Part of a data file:
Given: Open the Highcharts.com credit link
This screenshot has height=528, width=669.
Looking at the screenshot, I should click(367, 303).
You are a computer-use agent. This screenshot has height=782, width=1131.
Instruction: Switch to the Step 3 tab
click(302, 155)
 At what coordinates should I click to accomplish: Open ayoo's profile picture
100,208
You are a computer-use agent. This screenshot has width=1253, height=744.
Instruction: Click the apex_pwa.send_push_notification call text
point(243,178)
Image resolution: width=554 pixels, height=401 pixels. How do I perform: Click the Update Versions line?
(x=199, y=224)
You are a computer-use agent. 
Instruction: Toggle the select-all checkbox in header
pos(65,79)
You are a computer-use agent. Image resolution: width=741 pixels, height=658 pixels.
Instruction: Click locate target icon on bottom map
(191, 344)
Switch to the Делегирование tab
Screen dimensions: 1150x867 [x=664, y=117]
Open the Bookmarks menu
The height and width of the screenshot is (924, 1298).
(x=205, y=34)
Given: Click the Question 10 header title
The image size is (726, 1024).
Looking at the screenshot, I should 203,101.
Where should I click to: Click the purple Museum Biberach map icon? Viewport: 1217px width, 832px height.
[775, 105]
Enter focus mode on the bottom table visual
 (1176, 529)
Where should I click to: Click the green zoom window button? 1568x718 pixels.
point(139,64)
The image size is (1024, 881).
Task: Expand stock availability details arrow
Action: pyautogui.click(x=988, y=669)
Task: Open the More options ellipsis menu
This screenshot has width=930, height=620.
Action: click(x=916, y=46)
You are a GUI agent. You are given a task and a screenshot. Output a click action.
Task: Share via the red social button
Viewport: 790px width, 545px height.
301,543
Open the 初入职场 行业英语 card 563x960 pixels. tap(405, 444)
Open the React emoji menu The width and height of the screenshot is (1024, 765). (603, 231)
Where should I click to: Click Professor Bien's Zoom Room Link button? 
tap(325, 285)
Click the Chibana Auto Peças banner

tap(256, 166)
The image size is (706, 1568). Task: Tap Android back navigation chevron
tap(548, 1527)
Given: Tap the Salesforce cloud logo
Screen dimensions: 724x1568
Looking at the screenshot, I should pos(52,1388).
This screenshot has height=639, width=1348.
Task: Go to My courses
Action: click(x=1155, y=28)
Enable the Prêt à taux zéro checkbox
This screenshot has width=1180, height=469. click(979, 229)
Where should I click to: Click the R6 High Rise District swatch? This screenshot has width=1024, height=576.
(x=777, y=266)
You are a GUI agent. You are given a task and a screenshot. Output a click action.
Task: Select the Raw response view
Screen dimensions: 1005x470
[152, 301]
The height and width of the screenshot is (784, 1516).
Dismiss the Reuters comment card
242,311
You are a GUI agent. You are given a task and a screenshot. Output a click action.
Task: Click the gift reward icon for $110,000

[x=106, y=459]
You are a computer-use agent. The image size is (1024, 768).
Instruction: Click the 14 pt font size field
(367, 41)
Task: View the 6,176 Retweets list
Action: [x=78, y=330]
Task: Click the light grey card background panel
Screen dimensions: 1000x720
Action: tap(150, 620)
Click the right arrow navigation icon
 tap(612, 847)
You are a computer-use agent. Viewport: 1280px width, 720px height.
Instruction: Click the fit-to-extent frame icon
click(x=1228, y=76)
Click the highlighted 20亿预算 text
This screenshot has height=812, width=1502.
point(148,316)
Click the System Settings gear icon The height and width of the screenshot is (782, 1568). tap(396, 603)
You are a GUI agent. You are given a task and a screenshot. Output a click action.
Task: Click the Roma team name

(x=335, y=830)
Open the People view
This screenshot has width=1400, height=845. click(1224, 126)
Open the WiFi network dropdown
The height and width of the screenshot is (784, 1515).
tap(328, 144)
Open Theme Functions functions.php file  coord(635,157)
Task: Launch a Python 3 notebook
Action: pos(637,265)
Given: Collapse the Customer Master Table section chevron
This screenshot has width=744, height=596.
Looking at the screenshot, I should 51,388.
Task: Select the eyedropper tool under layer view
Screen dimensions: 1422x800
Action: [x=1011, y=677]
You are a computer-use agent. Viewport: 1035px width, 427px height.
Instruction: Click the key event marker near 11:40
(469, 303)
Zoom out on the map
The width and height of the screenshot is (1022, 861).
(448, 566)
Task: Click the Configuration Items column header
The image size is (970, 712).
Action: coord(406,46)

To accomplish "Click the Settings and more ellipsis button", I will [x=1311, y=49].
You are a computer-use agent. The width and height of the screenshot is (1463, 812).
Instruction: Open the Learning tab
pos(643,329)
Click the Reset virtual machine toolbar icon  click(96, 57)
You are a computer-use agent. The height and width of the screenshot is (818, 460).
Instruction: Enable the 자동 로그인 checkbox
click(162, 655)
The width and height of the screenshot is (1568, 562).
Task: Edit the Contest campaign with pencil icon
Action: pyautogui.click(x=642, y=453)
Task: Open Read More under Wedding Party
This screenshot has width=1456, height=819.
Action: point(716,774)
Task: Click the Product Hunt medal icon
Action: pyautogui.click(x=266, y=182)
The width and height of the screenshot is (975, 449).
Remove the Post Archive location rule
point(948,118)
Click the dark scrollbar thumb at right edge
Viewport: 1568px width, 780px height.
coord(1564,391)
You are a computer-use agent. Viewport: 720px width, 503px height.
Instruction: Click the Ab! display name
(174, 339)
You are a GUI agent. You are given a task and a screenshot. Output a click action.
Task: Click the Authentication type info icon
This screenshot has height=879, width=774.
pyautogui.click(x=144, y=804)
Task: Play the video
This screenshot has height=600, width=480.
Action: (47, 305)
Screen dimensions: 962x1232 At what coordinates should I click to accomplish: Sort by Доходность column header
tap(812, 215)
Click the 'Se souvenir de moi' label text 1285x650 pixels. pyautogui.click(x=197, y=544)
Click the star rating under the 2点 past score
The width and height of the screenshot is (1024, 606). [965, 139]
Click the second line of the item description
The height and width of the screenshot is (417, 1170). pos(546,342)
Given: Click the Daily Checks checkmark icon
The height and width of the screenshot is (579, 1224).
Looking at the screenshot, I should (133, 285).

## The problem
Can you output every line of the data above as a JSON list of strings, one string per line, leaving out any blank lines?

## Expected answer
[
  "Given: Open the Highcharts.com credit link",
  "This screenshot has height=528, width=669.",
  "Looking at the screenshot, I should click(367, 303).",
  "You are a computer-use agent. This screenshot has height=782, width=1131.",
  "Instruction: Switch to the Step 3 tab",
  "click(302, 155)",
  " At what coordinates should I click to accomplish: Open ayoo's profile picture",
  "100,208",
  "You are a computer-use agent. This screenshot has width=1253, height=744.",
  "Instruction: Click the apex_pwa.send_push_notification call text",
  "point(243,178)",
  "Image resolution: width=554 pixels, height=401 pixels. How do I perform: Click the Update Versions line?",
  "(x=199, y=224)",
  "You are a computer-use agent. ",
  "Instruction: Toggle the select-all checkbox in header",
  "pos(65,79)",
  "You are a computer-use agent. Image resolution: width=741 pixels, height=658 pixels.",
  "Instruction: Click locate target icon on bottom map",
  "(191, 344)",
  "Switch to the Делегирование tab",
  "Screen dimensions: 1150x867 [x=664, y=117]",
  "Open the Bookmarks menu",
  "The height and width of the screenshot is (924, 1298).",
  "(x=205, y=34)",
  "Given: Click the Question 10 header title",
  "The image size is (726, 1024).",
  "Looking at the screenshot, I should 203,101.",
  "Where should I click to: Click the purple Museum Biberach map icon? Viewport: 1217px width, 832px height.",
  "[775, 105]",
  "Enter focus mode on the bottom table visual",
  " (1176, 529)",
  "Where should I click to: Click the green zoom window button? 1568x718 pixels.",
  "point(139,64)",
  "The image size is (1024, 881).",
  "Task: Expand stock availability details arrow",
  "Action: pyautogui.click(x=988, y=669)",
  "Task: Open the More options ellipsis menu",
  "This screenshot has width=930, height=620.",
  "Action: click(x=916, y=46)",
  "You are a GUI agent. You are given a task and a screenshot. Output a click action.",
  "Task: Share via the red social button",
  "Viewport: 790px width, 545px height.",
  "301,543",
  "Open the 初入职场 行业英语 card 563x960 pixels. tap(405, 444)",
  "Open the React emoji menu The width and height of the screenshot is (1024, 765). (603, 231)",
  "Where should I click to: Click Professor Bien's Zoom Room Link button? ",
  "tap(325, 285)",
  "Click the Chibana Auto Peças banner",
  "tap(256, 166)",
  "The image size is (706, 1568). Task: Tap Android back navigation chevron",
  "tap(548, 1527)",
  "Given: Tap the Salesforce cloud logo",
  "Screen dimensions: 724x1568",
  "Looking at the screenshot, I should pos(52,1388).",
  "This screenshot has height=639, width=1348.",
  "Task: Go to My courses",
  "Action: click(x=1155, y=28)",
  "Enable the Prêt à taux zéro checkbox",
  "This screenshot has width=1180, height=469. click(979, 229)",
  "Where should I click to: Click the R6 High Rise District swatch? This screenshot has width=1024, height=576.",
  "(x=777, y=266)",
  "You are a GUI agent. You are given a task and a screenshot. Output a click action.",
  "Task: Select the Raw response view",
  "Screen dimensions: 1005x470",
  "[152, 301]",
  "The height and width of the screenshot is (784, 1516).",
  "Dismiss the Reuters comment card",
  "242,311",
  "You are a GUI agent. You are given a task and a screenshot. Output a click action.",
  "Task: Click the gift reward icon for $110,000",
  "[x=106, y=459]",
  "You are a computer-use agent. The image size is (1024, 768).",
  "Instruction: Click the 14 pt font size field",
  "(367, 41)",
  "Task: View the 6,176 Retweets list",
  "Action: [x=78, y=330]",
  "Task: Click the light grey card background panel",
  "Screen dimensions: 1000x720",
  "Action: tap(150, 620)",
  "Click the right arrow navigation icon",
  " tap(612, 847)",
  "You are a computer-use agent. Viewport: 1280px width, 720px height.",
  "Instruction: Click the fit-to-extent frame icon",
  "click(x=1228, y=76)",
  "Click the highlighted 20亿预算 text",
  "This screenshot has height=812, width=1502.",
  "point(148,316)",
  "Click the System Settings gear icon The height and width of the screenshot is (782, 1568). tap(396, 603)",
  "You are a GUI agent. You are given a task and a screenshot. Output a click action.",
  "Task: Click the Roma team name",
  "(x=335, y=830)",
  "Open the People view",
  "This screenshot has width=1400, height=845. click(1224, 126)",
  "Open the WiFi network dropdown",
  "The height and width of the screenshot is (784, 1515).",
  "tap(328, 144)",
  "Open Theme Functions functions.php file  coord(635,157)",
  "Task: Launch a Python 3 notebook",
  "Action: pos(637,265)",
  "Given: Collapse the Customer Master Table section chevron",
  "This screenshot has width=744, height=596.",
  "Looking at the screenshot, I should 51,388.",
  "Task: Select the eyedropper tool under layer view",
  "Screen dimensions: 1422x800",
  "Action: [x=1011, y=677]",
  "You are a computer-use agent. Viewport: 1035px width, 427px height.",
  "Instruction: Click the key event marker near 11:40",
  "(469, 303)",
  "Zoom out on the map",
  "The width and height of the screenshot is (1022, 861).",
  "(448, 566)",
  "Task: Click the Configuration Items column header",
  "The image size is (970, 712).",
  "Action: coord(406,46)",
  "To accomplish \"Click the Settings and more ellipsis button\", I will [x=1311, y=49].",
  "You are a computer-use agent. The width and height of the screenshot is (1463, 812).",
  "Instruction: Open the Learning tab",
  "pos(643,329)",
  "Click the Reset virtual machine toolbar icon  click(96, 57)",
  "You are a computer-use agent. The height and width of the screenshot is (818, 460).",
  "Instruction: Enable the 자동 로그인 checkbox",
  "click(162, 655)",
  "The width and height of the screenshot is (1568, 562).",
  "Task: Edit the Contest campaign with pencil icon",
  "Action: pyautogui.click(x=642, y=453)",
  "Task: Open Read More under Wedding Party",
  "This screenshot has width=1456, height=819.",
  "Action: point(716,774)",
  "Task: Click the Product Hunt medal icon",
  "Action: pyautogui.click(x=266, y=182)",
  "The width and height of the screenshot is (975, 449).",
  "Remove the Post Archive location rule",
  "point(948,118)",
  "Click the dark scrollbar thumb at right edge",
  "Viewport: 1568px width, 780px height.",
  "coord(1564,391)",
  "You are a computer-use agent. Viewport: 720px width, 503px height.",
  "Instruction: Click the Ab! display name",
  "(174, 339)",
  "You are a GUI agent. You are given a task and a screenshot. Output a click action.",
  "Task: Click the Authentication type info icon",
  "This screenshot has height=879, width=774.",
  "pyautogui.click(x=144, y=804)",
  "Task: Play the video",
  "This screenshot has height=600, width=480.",
  "Action: (47, 305)",
  "Screen dimensions: 962x1232 At what coordinates should I click to accomplish: Sort by Доходность column header",
  "tap(812, 215)",
  "Click the 'Se souvenir de moi' label text 1285x650 pixels. pyautogui.click(x=197, y=544)",
  "Click the star rating under the 2点 past score",
  "The width and height of the screenshot is (1024, 606). [965, 139]",
  "Click the second line of the item description",
  "The height and width of the screenshot is (417, 1170). pos(546,342)",
  "Given: Click the Daily Checks checkmark icon",
  "The height and width of the screenshot is (579, 1224).",
  "Looking at the screenshot, I should (133, 285)."
]